With regards to the monitor, sorry I could not be of more help.
For the router, why turn it off in the first place? They're designed for constant service anyway.

I have no idea on the monitor problem, sorry. Well, I'm assuming you already tried googling about it and your video card with the brands & models, but that's all I'd be able to do myself.
(02-27-2020, 08:37 PM)classicdrogn Wrote: [ -> ]For the router, why turn it off in the first place? They're designed for constant service anyway.

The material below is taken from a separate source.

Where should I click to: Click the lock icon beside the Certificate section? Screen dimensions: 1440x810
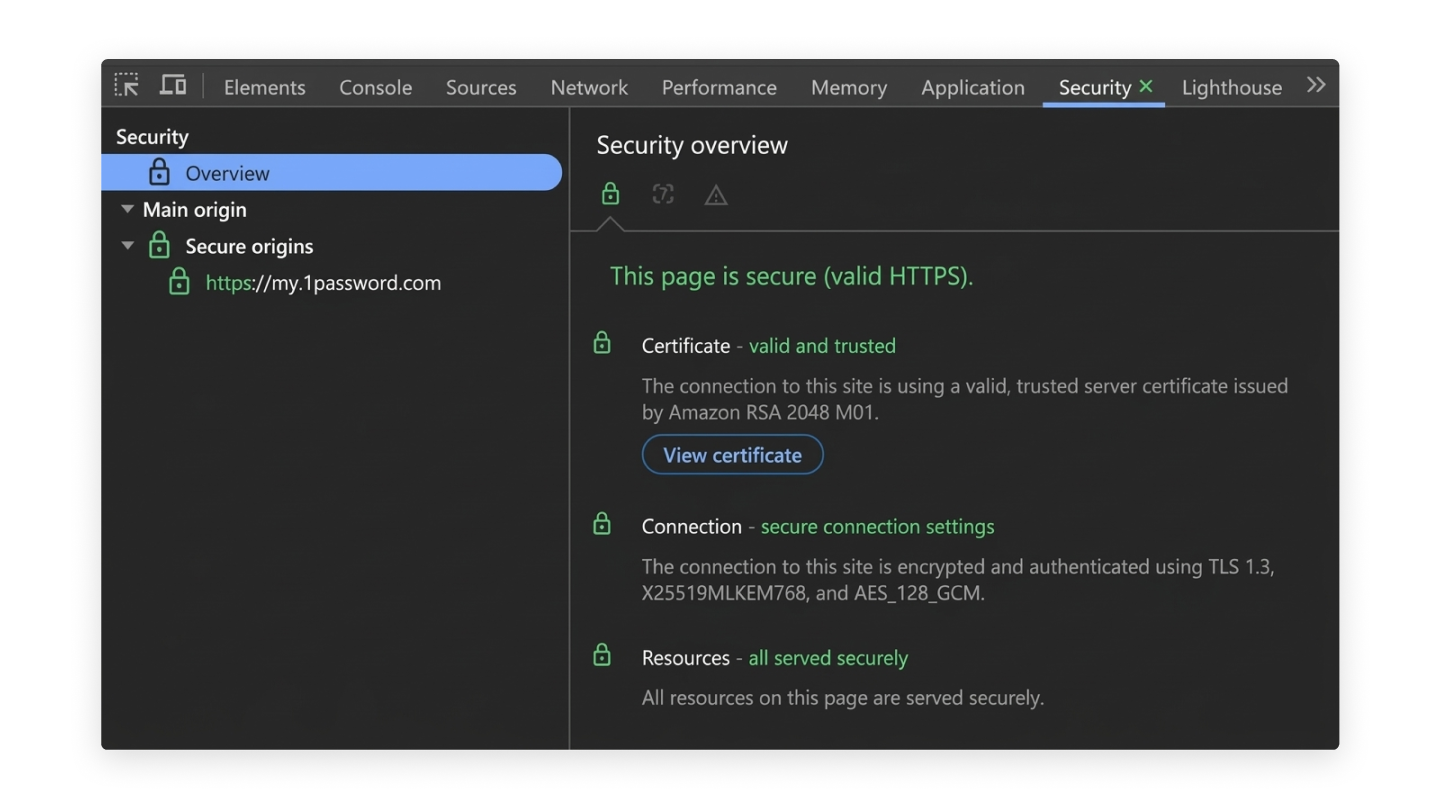point(602,343)
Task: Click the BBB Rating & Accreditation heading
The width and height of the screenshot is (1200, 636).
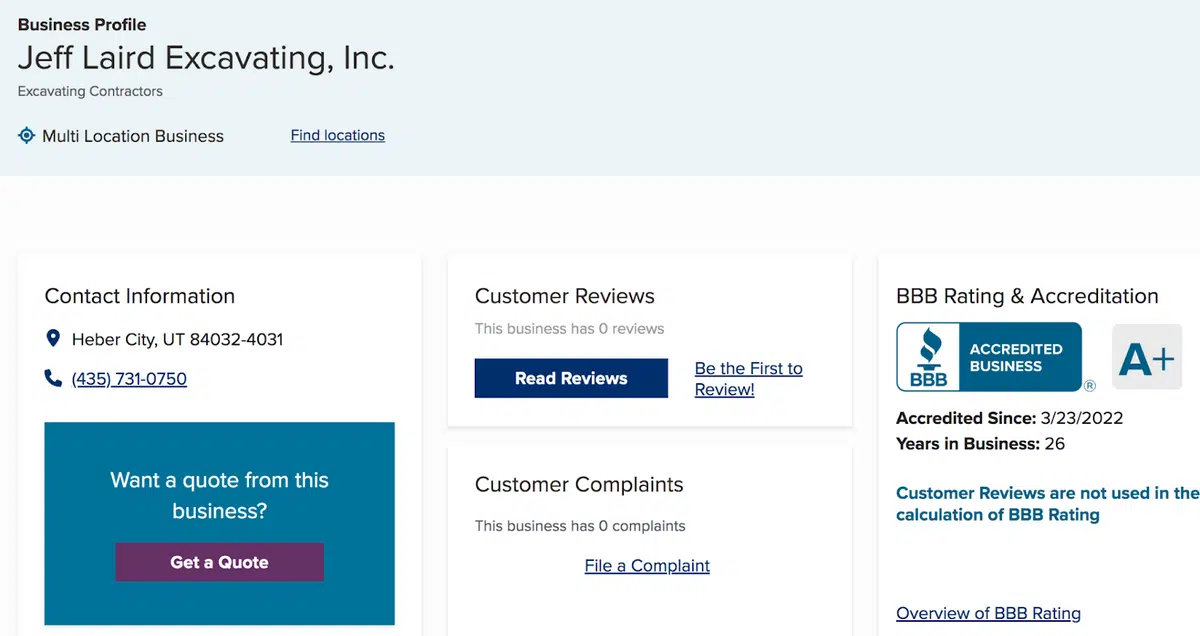Action: pos(1027,296)
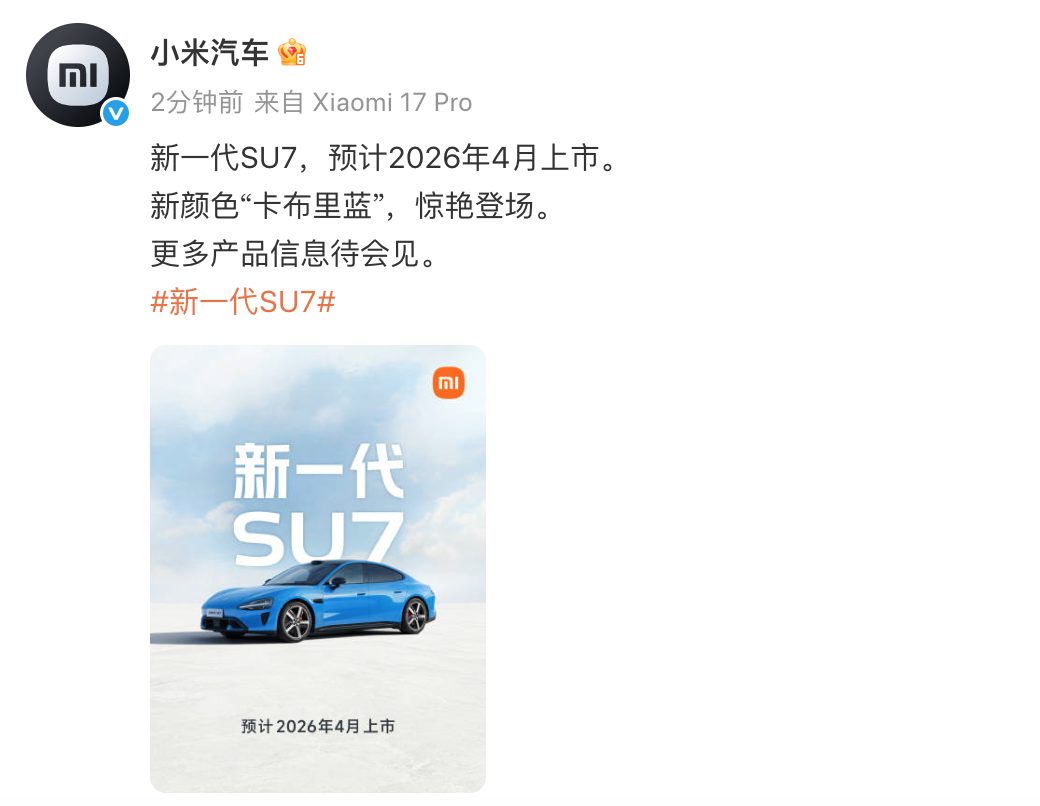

Basically because it's on the same socket as everything else I want off when I'm not using the computer (monitor, speakers, formerly a printer).
That just pushes the question back by one switch, though... I mean, I guess there's a small amount of energy savings by turning them off at the socket instead of leaving them plugged in, but there's a perfectly good power switch on the face of any monitor or CPU I've ever seen just for the purpose. At worst, on a thin-frame HDMI TV being used as a monitor, you do a Vulcan neck-pinch in the right spot to squeeze the power button set on the back side of it instead of fumbling with the remote.

Eh, that's up to you I guess; what it comes down to is that if you're stuck on Windows and on turning the router off, you're probably stuck with either the stupid 'doze troubleshooter running or turning on the router a minute or two before the computer to give it time to boot up.